2016 rokiem kooperacji! Tako rzeczę i ruszam na pierwsze gościnne warzenie do wrocławskiego browaru domowego Aurora.
Z Krzyśkiem znam się jeszcze z czasów mojego „pobytu w wojsku”, czyli okresu, w którym mieszkałem we Wrocławiu. Spotkaliśmy się któregoś dnia w tamtejszej Kontynuacji, degustując piwo po pracy. A że kojarzyliśmy się z Facebookowej grupy piwnych blogerów, nie było problemu z rozpoznaniem się w multitapie.
BROWAR AURORA – SŁÓW KILKA
Tym bardziej, że od dłuższego czasu śledziłem poczynania domowego browaru Krzyśka. Ziom za warzenie „na swoim” zabrał się w maju 2014 roku i od tego czasu uwarzył 26 warek – ich listę możecie znaleźć choćby tutaj.

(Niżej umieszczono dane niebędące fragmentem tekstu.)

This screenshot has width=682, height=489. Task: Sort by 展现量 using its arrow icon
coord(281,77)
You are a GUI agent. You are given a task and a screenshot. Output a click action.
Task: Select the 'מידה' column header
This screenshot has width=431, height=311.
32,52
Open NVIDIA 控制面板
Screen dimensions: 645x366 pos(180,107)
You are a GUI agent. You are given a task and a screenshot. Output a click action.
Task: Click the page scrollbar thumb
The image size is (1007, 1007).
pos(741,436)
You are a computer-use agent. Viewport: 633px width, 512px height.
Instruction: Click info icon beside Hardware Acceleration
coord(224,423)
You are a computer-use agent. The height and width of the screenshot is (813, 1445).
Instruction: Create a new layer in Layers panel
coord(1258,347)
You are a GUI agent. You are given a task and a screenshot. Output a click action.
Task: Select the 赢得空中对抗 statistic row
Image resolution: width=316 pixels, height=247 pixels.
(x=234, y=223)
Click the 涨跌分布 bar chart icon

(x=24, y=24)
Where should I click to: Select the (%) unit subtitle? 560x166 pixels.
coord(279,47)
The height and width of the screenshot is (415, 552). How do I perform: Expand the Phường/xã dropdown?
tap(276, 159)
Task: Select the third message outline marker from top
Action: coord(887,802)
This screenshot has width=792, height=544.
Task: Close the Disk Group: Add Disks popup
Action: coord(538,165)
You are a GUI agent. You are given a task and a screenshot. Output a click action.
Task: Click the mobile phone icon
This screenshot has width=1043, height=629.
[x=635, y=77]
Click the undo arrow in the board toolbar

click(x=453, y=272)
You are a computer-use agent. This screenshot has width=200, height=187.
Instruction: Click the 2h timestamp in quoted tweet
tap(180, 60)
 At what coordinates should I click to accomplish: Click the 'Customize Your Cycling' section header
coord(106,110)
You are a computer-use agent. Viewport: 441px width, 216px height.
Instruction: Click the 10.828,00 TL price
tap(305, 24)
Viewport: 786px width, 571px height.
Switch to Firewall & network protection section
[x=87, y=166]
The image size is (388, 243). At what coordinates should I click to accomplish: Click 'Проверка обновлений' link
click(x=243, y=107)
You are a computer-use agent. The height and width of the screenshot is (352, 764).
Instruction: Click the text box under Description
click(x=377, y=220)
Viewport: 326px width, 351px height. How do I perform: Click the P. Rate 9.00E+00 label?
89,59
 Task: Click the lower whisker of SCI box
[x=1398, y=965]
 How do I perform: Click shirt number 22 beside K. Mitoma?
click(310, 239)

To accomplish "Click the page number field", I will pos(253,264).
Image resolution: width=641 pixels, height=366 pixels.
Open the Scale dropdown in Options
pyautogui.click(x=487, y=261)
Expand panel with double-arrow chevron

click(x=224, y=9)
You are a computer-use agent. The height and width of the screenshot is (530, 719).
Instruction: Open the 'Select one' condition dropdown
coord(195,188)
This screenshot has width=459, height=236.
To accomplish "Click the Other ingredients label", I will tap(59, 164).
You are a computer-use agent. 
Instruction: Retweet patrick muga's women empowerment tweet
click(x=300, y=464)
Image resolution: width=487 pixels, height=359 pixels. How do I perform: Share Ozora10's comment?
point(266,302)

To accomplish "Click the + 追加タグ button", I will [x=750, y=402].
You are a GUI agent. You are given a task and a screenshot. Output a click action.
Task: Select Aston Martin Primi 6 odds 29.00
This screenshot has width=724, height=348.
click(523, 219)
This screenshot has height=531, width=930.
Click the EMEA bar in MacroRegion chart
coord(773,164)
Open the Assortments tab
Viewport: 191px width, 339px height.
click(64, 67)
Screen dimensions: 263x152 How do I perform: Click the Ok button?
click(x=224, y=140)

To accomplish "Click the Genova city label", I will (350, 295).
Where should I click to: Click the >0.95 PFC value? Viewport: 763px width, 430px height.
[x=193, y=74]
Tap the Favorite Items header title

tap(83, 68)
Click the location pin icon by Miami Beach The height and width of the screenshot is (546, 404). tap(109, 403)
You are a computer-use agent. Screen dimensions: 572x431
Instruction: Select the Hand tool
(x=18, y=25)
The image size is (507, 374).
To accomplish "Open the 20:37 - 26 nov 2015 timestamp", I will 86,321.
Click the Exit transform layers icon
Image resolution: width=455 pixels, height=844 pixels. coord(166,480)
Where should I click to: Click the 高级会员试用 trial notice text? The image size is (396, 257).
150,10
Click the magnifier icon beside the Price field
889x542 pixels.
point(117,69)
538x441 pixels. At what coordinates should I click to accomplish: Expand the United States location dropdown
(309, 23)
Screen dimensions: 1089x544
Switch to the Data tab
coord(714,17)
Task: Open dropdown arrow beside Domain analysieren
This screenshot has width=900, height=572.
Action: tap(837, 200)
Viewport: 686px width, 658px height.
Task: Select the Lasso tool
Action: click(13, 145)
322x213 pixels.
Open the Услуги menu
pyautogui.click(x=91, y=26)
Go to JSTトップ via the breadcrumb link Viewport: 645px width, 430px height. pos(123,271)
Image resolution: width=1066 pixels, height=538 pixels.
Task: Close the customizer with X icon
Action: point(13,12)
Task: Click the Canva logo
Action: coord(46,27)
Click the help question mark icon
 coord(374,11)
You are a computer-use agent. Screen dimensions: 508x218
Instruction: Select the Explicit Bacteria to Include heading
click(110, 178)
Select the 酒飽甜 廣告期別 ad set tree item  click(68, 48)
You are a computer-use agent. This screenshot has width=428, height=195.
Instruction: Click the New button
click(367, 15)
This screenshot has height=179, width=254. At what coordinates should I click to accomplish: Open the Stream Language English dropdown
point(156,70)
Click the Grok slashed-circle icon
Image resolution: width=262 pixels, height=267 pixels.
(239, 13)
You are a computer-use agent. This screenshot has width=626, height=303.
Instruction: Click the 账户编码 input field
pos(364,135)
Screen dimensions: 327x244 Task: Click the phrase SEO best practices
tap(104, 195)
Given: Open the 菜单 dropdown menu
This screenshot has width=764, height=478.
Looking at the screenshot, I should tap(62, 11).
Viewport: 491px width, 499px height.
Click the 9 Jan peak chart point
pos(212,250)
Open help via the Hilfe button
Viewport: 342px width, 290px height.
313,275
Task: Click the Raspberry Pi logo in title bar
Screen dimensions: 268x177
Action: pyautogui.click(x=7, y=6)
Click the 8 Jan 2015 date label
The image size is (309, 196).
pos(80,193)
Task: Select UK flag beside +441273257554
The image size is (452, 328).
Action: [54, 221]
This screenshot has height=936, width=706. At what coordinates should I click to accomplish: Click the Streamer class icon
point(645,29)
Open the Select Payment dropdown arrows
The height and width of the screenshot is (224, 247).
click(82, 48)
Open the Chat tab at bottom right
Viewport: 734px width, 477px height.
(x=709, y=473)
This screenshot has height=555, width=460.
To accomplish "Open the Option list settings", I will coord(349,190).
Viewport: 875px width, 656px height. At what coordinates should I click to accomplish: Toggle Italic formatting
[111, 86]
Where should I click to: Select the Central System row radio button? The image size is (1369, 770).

Ja miałem okazję zdegustować kilka jego piw, z czego najbardziej w pamięć zapadło mi Kashmir. To Barley Wine z dodatkiem słodów wędzonych, w tym whisky. Autor nie był do końca zadowolony z efektu, ze względu na mikre nagazowanie i brak piany, ale mnie – jak babcię kocham – BW w takiej postaci idealnie siadło.
KOOPERACJA
Jakiś czas temu zgadaliśmy się na temat naszych domowych doświadczeń piwowarskich. W trakcie rozmów luźno rzuciłem hasło o piwnej kooperacji „kiedyś w przyszłości”. Jednak temat zażarł natychmiast i już w czasie Poznańskich Targów Piwnych podjęliśmy decyzję o warzeniu Flanders Red Ale. Najlepiej jeszcze w styczniu. Po sprawdzeniu terminów w kalendarzach, wybór padł na sobotę, 23 stycznia 2016 roku.
DLACZEGO FLANDERS?
Na tak postawione pytanie mogę odpowiedzieć tylko: „a dlaczego nie?” oraz „bo możemy”. Oczywiście to nie jedyne przyczyny:
- ze względu na obecnego Grand Championa – tak sie złożyło, że w czasie naszych dyskusji oficjalnie zaprezentowano etykietę GC 2015, więc idea wyboru stylu nasunęła się sama;
- nigdy nie warzyliśmy kwacha – zarówno browar domowy Aurora, jak i browar Gęstwa nigdy nie warzyły piw kwaśnych, dlatego doszliśmy do wniosku, że to odpowiednia scena, by przyłączyć się do tego słusznego trendu;
- użycie płynnych drożdży – to kolejny motyw, po który jeszcze nie sięgaliśmy, mimo kilku(dziesięciu) warek na koncie. Zastanawiamy się tylko, czy robić starter, czy niekoniecznie? Towarzysze piwowarzy przeróżnie opiniują, a Wy?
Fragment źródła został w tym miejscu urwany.